EXTRACTED MATERIAL
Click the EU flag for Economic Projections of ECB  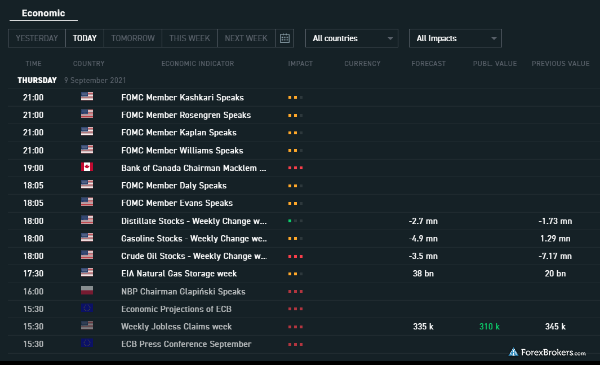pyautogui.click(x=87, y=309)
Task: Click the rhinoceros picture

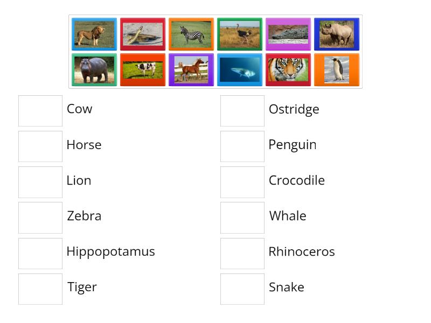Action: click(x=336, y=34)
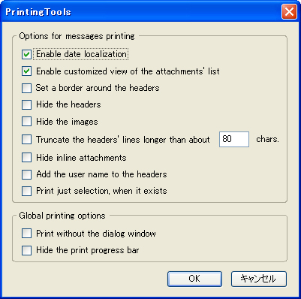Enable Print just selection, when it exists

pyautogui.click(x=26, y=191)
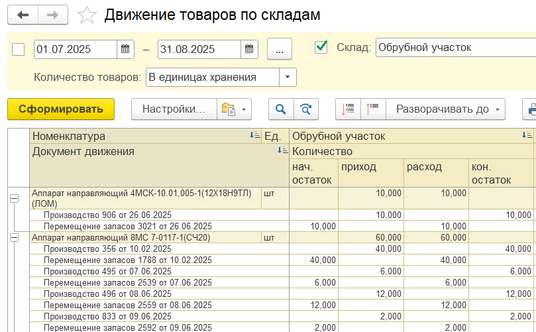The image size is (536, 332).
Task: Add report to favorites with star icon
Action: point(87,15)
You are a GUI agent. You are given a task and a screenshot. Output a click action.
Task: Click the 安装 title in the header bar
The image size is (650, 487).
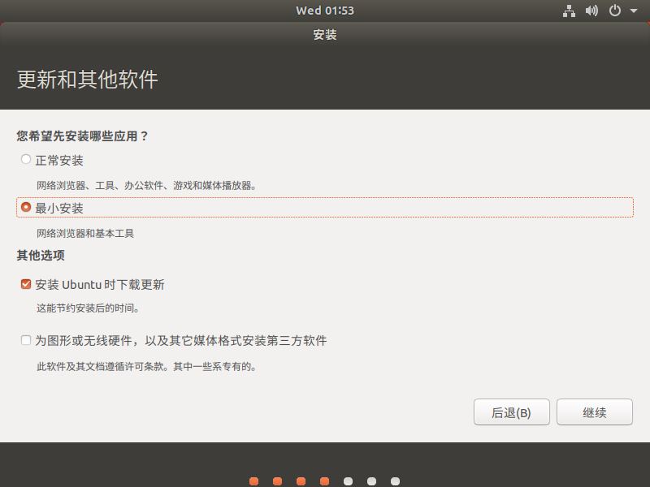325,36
---
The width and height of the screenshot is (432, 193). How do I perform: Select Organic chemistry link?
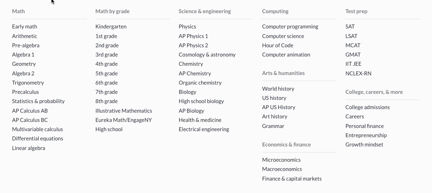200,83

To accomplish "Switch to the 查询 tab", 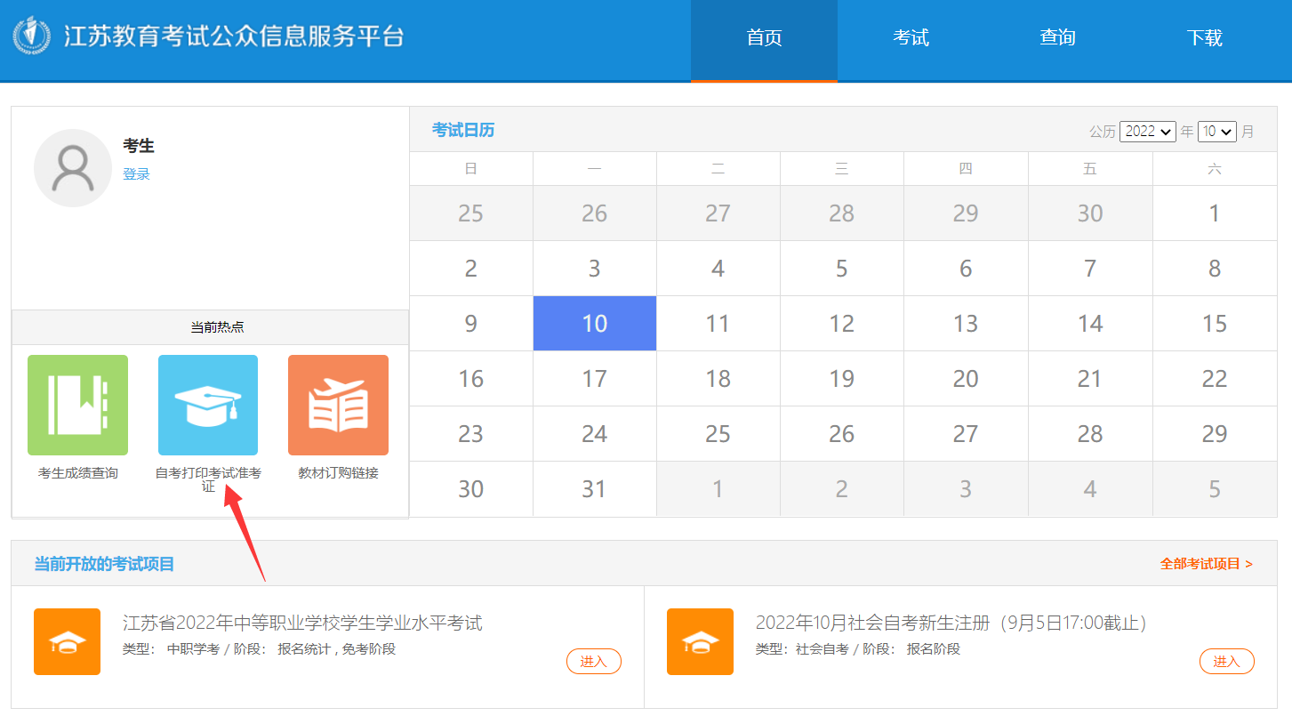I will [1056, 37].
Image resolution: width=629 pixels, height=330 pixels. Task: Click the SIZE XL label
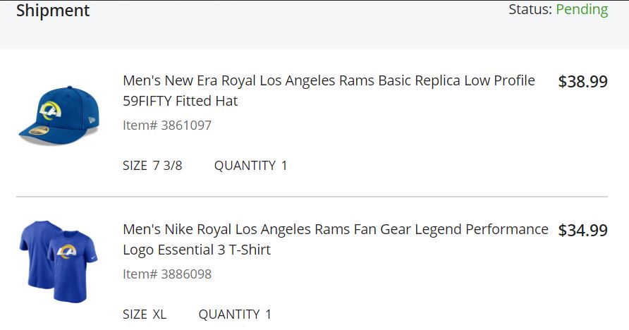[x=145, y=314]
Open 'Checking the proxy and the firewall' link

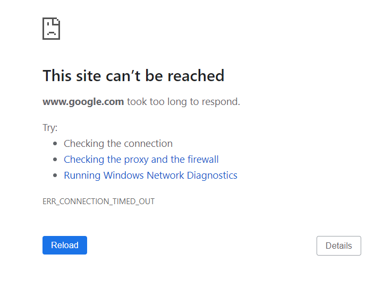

TRY IT
In the listing above, find the line containing "Image resolution: width=629" and the line containing "Open 'Checking the"; print those lines and every line between them exactly, leaving out pictures.

ANSWER FOR THIS EXERCISE
Image resolution: width=629 pixels, height=330 pixels. Task: Click the SIZE XL label
[x=145, y=314]
Open 'Checking the proxy and the firewall' link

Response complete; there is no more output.